Where the listing below has a line with "For every named", write out exactly that line and every line after it, stopping after the line with "Arlo Ultra (294, 1868)".

> **Data**
###

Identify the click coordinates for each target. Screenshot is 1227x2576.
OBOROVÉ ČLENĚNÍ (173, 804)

###

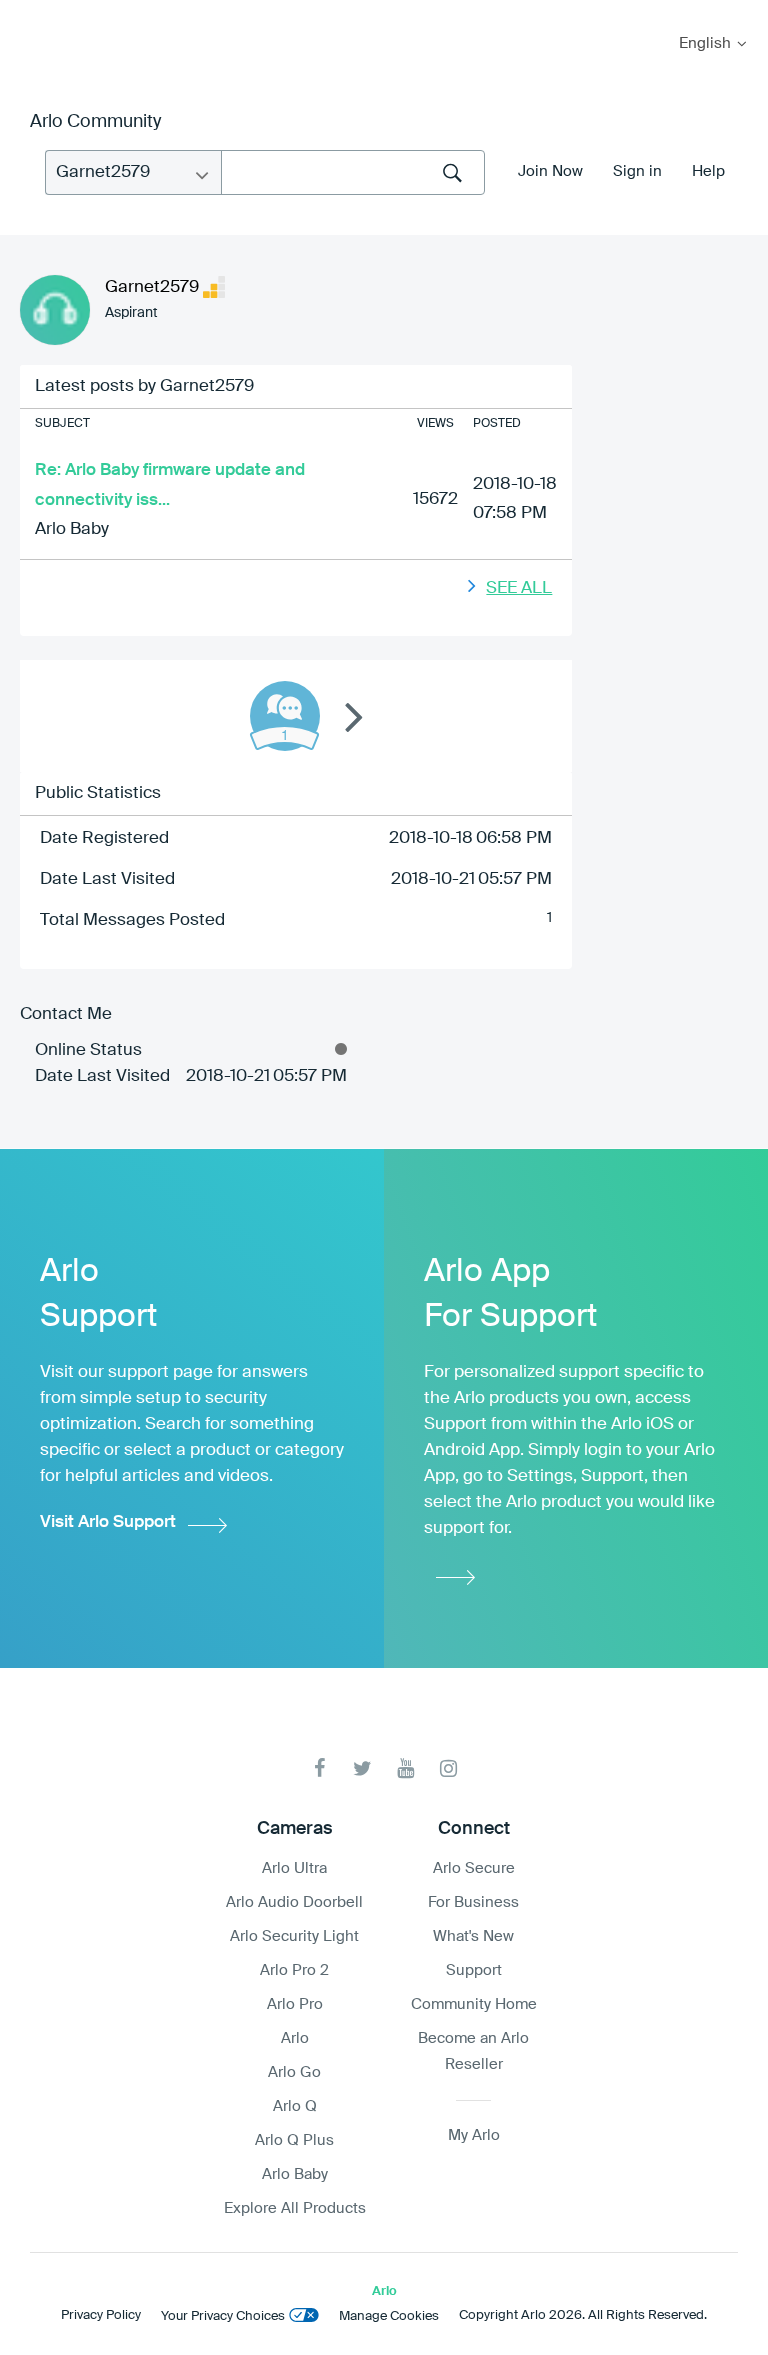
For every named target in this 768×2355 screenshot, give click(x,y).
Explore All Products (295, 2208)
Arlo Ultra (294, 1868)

###

> **Task result**
For every named target in this 768×2355 screenshot, give click(x,y).
Explore All Products (295, 2208)
Arlo Ultra (294, 1868)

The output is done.